Carrie-Anne Moss' Ms. Jeri Hogarth is a gender-switched womanizing lesbian version of Jeryn Hogarth, a lawyer who worked closely with Danny (Iron Fist) Rand. We also get our first glimpse of Mike Colter as Rand's partner from the comics, Luke Cage, while Jessica is on stakeout and peeping tomming it while trying to stay awake. The scenes with Luke Cage are the only places where Krysten Ritter falters. The words are there as is the direction, and Mike Colter is great, but there is no chemistry at least for me. This is the only time where Ritter seems remote, robotic, almost as if she's reading the words. I didn't believe her at all.

And then we also got our first taste of David Tennant's Kilgrave, the series' big bad, known as Zebediah Killgrave - The Purple Man - in the comics. I love the purple neon effect of his powers, and now we know why Jessica drinks herself to sleep. The Purple Man's power is such that he's caused post-traumatic stress disorder in Jessica. The drinking helps, and reciting street names helps. Either way he still haunts her. When Jessica finds that he has set her up with her current case, finding a Midwestern couple's daughter, solely to bring her back into his web, she freaks out. A drop in on her old friend Trish to ask for money to get away polarizes Jessica to do the right thing and rescue the girl.

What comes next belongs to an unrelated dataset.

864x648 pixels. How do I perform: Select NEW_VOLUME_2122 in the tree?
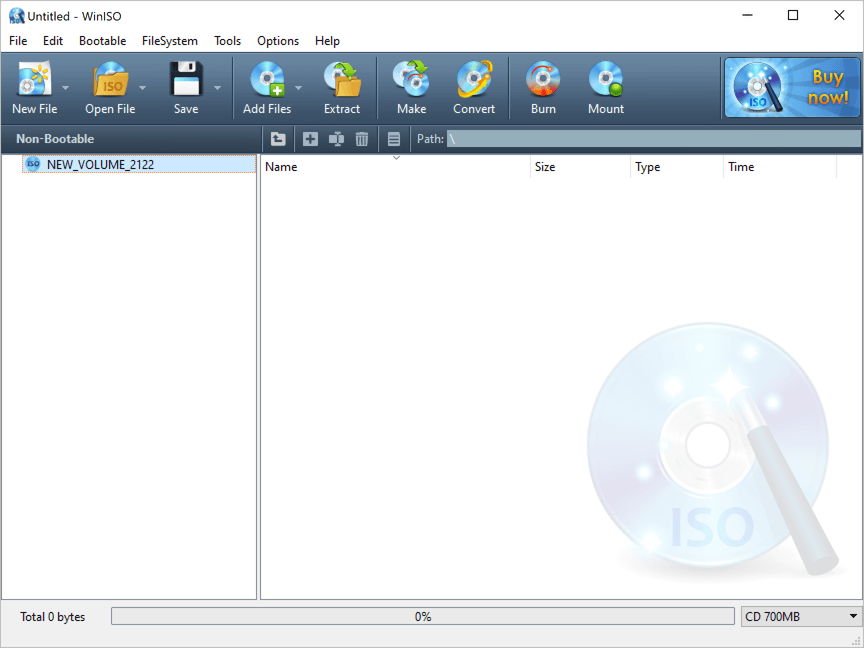100,164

And that's when we find out just what kind of sociopath Kilgrave is. The ending is horrific. If "Daredevil" raised the stakes in what can be done in comic book superhero television, "Jessica Jones" takes it to a whole new level. I can't wait for more.

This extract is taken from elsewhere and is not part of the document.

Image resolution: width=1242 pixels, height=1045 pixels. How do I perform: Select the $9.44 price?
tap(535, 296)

Wednesday, November 18, 2015

Terminator Genisys

Terminator Genisys ~ There's a joke we have frequently when I run superhero role-playing games, because it's a storytelling device I use so often, and that's "Time travel makes my head hurt." The line is even spoken in this film. That's pretty much the phrase that best describes Terminator Genisys, because its continuity exists in a reality where things have been so messed up by repeated time travel that no one can keep the 'real' reality straight any longer.

We've got at least four movies and a short-lived TV series full of continuity that has been changed and reset more times than a videogame. Play. Reset. Play. Over and over again so that much of what you know is different every time you hit the reset button. Add to that the concept of alternate timelines, alternate pasts, and alternate futures, it just gets worse. For all those "Doctor Who" fans out there quoting David Tennant's 'timey-wimey' monologue, you get the picture.

Kyle Reese and Sarah Connor are still trying to destroy Skynet to prevent the machines from killing the human race, and a variety of Terminators are out to get them. That's all still true, it's the rules and variables that are different, and of course it's been updated. There are surprises, young Arnold, old Arnold, Lee Byung-hun as a T-1000, and... well, that would be telling. But then again, that's one of the big problems with this flick, all the big surprises were given away in the trailers.

Like earlier Terminator films, it's action propelled, thrills as heroes race against time, and stunts and special effects galore. Arnold Schwarzenegger is perfect, former Doctor Who Matt Smith (billed as Matthew Smith) rocked, and JK Simmons is fun in his much-too-small role. All are good except for the real lynchpin of the flick - Emilia Clarke, the Kalissi from "Game of Thrones," as Sarah Connor, is worse than bad, she's completely unbelievable. HBO has her right, the less dialogue, the better the performance.

I really could have done without the 'lesson' that technology is bad for us, and that being plugged in and online is a bad thing. Perhaps that is another reason this flick did not do as well as it could have - the anti-internet message of the Genisys application. Bad idea, folks, don't alienate the young demographic, don't bite the hand that feeds...

Here's the bottom line. I saw this flick for free on the TV loop in my stateroom of a recent cruise. It was enjoyable for free to watch as I pleased or not. If I'd had to pay for it, I think I might have been mad. See at your own risk.